It would appear that the current COVID-19 outbreak in the Northern NSW Local Health District may be waning. There are no absolutes but the figures from last Wednesday to Sunday have been on the decline.

To 4pm each day the numbers on new COVID-19 cases have gone down, from 606 new cases on Wednesday, (three deaths), 477 on Thursday (two daths) 393 on Friday, 345 on Saturday and 314 new cases on Sunday – we can only hope.

Yesterday’s stats included 100 positive PCR tests and 214 positive rapid antigen tests (RAT).

Confirmed tests by LGA (PCR and RAT included):

  • Ballina 57
  • Byron 37
  • Clarence Valley 56
  • Kyogle 6
  • Lismore 19
  • Richmond Valley 17
  • Tweed 103

There are 32 COVID-19 positive patients in hospital in Northern NSW, with four of these in ICU.

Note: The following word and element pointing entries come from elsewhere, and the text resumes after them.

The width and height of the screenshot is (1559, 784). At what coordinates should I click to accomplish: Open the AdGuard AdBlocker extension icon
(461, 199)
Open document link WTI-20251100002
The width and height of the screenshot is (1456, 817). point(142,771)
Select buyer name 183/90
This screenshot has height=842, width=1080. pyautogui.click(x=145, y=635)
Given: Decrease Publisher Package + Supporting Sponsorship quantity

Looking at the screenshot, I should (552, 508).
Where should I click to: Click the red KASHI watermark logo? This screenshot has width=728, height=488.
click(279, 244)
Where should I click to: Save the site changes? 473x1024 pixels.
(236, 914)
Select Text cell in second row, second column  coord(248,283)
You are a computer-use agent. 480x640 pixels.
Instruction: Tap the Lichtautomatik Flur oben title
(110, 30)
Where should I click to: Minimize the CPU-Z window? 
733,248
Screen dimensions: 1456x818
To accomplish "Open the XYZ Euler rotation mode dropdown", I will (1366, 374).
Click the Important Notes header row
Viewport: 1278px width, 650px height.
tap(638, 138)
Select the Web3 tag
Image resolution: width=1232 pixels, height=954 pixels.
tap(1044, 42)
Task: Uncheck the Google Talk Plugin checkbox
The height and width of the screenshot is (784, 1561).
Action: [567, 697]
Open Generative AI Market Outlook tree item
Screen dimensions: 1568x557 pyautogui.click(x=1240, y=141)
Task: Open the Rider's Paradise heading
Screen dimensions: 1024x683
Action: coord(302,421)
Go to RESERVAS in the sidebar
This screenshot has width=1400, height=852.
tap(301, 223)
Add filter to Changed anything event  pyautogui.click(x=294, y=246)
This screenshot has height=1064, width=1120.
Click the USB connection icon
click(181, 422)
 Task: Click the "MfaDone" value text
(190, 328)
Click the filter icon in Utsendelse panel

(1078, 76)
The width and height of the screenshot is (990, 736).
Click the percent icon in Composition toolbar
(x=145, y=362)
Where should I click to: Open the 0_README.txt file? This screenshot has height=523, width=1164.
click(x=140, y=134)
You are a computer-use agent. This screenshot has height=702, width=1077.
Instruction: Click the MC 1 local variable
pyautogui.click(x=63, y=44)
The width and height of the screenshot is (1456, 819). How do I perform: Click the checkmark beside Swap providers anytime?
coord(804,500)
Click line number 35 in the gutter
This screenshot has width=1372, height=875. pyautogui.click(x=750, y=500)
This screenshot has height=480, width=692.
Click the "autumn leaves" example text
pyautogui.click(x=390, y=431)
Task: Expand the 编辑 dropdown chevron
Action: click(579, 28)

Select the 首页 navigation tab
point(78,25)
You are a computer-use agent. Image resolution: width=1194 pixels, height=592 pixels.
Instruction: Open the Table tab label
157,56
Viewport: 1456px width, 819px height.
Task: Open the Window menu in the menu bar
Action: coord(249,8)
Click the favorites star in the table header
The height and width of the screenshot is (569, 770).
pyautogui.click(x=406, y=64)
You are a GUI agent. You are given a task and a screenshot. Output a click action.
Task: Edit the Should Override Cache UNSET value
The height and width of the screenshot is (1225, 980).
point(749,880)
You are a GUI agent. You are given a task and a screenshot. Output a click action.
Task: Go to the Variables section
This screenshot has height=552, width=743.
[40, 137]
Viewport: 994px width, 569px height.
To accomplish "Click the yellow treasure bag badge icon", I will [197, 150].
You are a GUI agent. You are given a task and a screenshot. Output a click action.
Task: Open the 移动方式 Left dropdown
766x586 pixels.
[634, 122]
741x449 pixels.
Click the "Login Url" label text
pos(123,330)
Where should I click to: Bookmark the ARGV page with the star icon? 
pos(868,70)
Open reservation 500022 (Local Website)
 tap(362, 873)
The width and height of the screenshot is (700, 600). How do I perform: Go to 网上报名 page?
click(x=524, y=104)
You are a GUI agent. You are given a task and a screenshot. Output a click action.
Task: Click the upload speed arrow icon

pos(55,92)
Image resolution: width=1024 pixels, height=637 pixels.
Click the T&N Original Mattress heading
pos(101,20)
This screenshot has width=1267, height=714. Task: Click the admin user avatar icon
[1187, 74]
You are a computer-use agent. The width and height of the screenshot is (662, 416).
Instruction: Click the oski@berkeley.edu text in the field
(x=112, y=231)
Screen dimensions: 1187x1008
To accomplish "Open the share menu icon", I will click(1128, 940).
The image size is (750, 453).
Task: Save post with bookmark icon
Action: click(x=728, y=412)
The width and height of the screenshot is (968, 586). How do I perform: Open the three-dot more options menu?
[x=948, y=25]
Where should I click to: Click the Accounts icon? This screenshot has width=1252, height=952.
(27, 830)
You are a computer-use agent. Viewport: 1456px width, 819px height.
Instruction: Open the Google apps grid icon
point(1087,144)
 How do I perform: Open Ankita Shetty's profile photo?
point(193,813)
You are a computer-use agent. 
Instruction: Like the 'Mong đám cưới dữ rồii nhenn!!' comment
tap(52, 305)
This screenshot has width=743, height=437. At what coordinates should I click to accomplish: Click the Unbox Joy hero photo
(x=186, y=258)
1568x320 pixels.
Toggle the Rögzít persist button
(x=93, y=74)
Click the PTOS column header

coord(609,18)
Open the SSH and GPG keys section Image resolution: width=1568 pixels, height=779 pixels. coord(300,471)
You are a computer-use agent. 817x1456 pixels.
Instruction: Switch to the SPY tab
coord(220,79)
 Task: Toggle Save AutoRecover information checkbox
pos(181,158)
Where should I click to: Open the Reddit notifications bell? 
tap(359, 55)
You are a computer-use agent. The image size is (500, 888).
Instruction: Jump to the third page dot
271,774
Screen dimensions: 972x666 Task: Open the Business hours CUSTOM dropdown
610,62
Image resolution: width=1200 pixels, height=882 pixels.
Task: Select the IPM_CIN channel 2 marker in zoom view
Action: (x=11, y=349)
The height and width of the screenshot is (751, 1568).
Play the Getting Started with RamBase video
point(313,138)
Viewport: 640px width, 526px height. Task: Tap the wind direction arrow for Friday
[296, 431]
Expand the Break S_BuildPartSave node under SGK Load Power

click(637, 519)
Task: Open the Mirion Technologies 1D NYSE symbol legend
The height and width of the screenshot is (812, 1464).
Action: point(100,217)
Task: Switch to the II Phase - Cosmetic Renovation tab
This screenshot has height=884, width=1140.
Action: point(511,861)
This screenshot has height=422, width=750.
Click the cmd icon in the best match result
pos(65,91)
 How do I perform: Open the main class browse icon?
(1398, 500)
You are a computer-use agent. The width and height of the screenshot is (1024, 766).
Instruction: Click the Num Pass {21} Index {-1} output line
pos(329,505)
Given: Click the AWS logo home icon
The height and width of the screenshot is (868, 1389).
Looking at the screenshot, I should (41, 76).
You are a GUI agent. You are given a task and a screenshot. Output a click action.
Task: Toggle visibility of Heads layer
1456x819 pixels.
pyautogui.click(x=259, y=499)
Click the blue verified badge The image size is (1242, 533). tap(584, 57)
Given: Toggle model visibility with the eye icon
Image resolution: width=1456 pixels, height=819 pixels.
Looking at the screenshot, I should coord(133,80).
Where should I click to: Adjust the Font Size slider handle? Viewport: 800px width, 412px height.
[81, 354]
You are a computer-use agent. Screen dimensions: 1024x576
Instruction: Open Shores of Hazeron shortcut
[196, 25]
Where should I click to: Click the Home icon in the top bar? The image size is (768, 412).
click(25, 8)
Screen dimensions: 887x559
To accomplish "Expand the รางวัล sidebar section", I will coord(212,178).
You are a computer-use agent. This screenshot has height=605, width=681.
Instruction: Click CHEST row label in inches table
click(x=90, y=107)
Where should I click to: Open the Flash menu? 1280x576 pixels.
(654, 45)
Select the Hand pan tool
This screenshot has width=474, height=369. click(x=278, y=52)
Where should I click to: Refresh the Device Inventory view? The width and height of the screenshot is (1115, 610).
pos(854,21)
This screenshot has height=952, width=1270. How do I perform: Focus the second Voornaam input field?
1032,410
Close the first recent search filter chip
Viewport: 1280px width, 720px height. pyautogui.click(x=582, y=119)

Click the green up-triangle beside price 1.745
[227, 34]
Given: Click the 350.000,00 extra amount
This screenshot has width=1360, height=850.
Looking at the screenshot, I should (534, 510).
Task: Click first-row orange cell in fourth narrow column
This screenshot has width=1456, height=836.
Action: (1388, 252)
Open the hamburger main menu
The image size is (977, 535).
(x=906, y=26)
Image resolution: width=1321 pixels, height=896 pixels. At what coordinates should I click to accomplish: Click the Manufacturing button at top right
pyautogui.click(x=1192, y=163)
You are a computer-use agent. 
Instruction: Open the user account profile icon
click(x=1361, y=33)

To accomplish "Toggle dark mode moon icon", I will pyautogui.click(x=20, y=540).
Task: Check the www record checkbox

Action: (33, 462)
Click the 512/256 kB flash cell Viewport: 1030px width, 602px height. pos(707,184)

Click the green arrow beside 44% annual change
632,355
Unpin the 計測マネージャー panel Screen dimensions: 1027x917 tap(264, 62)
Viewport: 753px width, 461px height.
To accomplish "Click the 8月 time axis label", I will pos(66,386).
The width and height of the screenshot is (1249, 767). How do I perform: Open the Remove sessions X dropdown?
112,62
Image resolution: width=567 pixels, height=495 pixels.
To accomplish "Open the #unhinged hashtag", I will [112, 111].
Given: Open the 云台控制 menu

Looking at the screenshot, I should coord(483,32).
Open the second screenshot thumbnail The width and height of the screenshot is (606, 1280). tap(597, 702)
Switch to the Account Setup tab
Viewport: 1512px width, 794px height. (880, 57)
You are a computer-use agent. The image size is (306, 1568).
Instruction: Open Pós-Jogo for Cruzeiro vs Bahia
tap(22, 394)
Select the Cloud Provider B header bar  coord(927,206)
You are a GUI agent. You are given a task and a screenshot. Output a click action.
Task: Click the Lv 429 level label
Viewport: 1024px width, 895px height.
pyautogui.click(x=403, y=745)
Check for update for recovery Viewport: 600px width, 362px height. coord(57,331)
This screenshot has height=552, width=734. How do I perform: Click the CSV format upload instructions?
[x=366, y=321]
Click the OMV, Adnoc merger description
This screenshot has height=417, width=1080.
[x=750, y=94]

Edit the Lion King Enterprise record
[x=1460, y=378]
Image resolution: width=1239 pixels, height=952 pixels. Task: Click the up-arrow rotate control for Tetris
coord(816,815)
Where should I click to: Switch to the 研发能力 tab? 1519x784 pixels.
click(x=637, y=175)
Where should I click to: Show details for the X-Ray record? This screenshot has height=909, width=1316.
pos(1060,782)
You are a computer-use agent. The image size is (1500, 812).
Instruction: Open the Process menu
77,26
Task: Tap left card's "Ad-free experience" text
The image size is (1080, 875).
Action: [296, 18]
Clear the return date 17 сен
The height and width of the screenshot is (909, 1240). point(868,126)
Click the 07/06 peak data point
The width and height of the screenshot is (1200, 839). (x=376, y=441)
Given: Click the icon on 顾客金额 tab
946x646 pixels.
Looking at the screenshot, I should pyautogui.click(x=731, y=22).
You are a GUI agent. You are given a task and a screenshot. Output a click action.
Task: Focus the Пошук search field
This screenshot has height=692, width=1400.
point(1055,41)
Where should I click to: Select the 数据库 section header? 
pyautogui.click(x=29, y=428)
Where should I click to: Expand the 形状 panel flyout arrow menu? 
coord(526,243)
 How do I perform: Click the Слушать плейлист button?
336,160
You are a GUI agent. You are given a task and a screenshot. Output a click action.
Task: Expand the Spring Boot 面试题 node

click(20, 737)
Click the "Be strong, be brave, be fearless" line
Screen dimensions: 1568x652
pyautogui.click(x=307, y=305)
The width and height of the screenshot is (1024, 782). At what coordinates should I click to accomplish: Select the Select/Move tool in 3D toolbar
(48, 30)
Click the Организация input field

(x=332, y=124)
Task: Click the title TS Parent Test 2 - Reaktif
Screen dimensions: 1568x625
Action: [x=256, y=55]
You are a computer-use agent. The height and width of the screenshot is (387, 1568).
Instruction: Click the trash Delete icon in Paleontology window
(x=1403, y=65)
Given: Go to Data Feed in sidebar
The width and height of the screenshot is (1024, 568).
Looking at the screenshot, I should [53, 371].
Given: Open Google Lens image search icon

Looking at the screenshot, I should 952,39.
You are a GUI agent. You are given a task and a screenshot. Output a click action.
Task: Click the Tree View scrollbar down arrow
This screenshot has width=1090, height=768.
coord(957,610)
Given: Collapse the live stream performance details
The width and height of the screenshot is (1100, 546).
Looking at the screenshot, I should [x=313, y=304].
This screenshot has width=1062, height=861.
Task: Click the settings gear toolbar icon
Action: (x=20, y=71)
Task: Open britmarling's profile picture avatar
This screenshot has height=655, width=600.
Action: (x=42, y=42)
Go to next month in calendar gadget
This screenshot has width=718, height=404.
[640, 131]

** Please note these RAT results may be from within the previous seven days, and there may be some cases included in these numbers where people have reported positive RATs on multiple days and/or where people have also had a positive PCR test during the same reporting period.

Last week in New South Wales

Dr Kerry Chant announced in the NSW stats update on Friday that there were currently 2,494 people in hospital, including 160 people in ICU 75 of whom are ventilated. ‘There were 10,698 positive test results returned, including 6,122 Positive rapid antigen tests and 76 positive PCR tests. Those 5,576 Positive PCR tests were from around 39,349 PCR tests.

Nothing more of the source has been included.